8.1 Self-Play Simulations

Self-play simulations offer a convenient method for the comparison of two or more versions of the program. In addition to verifying that a certain enhancement has a beneficial effect, it is possible to quantify the contribution made by each new component to the system. Since all participants in the simulated game are versions of the program, play can proceed at a rapid pace, and results can be based on large (statistically significant) sample sizes.

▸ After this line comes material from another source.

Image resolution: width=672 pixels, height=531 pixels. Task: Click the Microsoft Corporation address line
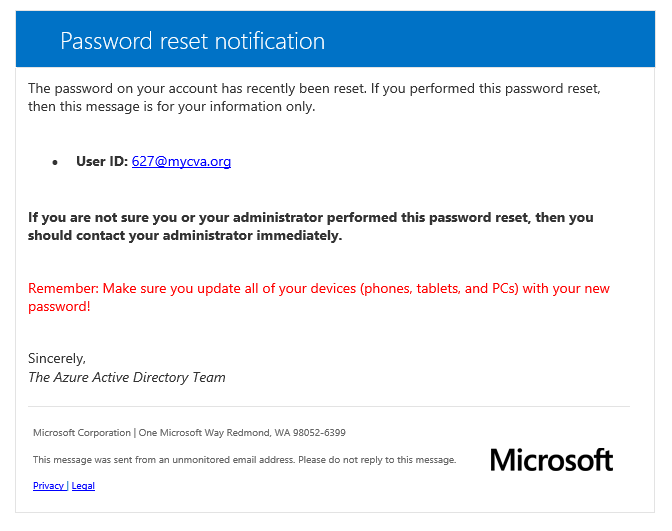[x=189, y=433]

The self-play simulations use the duplicate tournament system described in [2], based on the same principle as duplicate bridge. Since each hand can be played with no memory of the cards dealt in preceding hands, it is possible to replay the same deal, but with the participants holding a different set of hole cards each time. This system simulates a ten-player game. Each hand is replayed ten times (ten trials), shuffling the seating arrangement so that every participant has the opportunity to play each set of hole cards once, and no two players are seated in the same relative position more than once (so, for instance, each player will play directly behind each other player exactly once). The hole cards are always in the same betting order so those belonging to the small blind are identical in each trial. The seating permutations are listed in Table 8.1 (T = 10).

Table 8.1: Seating assignments for tournament play (reproduced from [2])

	Seat Number for Each Player
Round	1	2	3	4	5	6	7	8	9	T
1	1	2	3	4	5	6	7	8	9	T
2	2	4	6	8	T	1	3	5	7	9
3	3	6	9	1	4	7	T	2	5	8
4	4	8	1	5	9	2	6	T	3	7
5	5	T	4	9	3	8	2	7	1	6
6	6	1	7	2	8	3	9	4	T	5
7	7	3	T	6	2	9	5	1	8	4
8	8	5	2	T	7	4	1	9	6	3
9	9	7	5	3	1	T	8	6	4	2
T	T	9	8	7	6	5	4	3	2	1

This arrangement greatly reduces the ``luck element" of the game, since each player will have the same number of good and bad hands. The differences in the performance of players will therefore be based more strongly on the quality of the decisions made in each situation. This large reduction in natural variance means that meaningful results can be obtained with a much smaller number of trials than in a typical game setting.

There are numerous different ways to use self-play simulation to test different versions of the program. One simple application would be to play five copies of a new version against five copies of an older version, differing only in the addition of one new feature. If the new component has improved the program (against itself), then the newer version will win against the older version. The average margin of victory, in terms of expected number of small bets per hand, can also give a preliminary indication of the relative value of the new enhancement.

However, one must be careful when drawing conclusions from self-play experiments. It is important to not over-interpret the results of one simulation [1]. With the above format, there are limitations to how much can be concluded from a single experiment, since it is representative of only one particular type of game and style of opponent. It is quite possible that the same feature will perform much worse (or much better) in a game against human opposition, for example. A wider variety of testing is necessary to get an accurate assessment of the new feature, such as changing the context of the simulated game.

However, most versions of Loki are very similar and have fairly conservative styles. It is quite possible that the consequences of each change would be different against a field of opponents who employ different playing styles. For example, against several human players, the effect of the weighting function may be much bigger than that of hand potential. Inter-dependencies between the involved players can also affect results. The second-best player may perform first overall if it can exploit a particular bad player more than the best player can.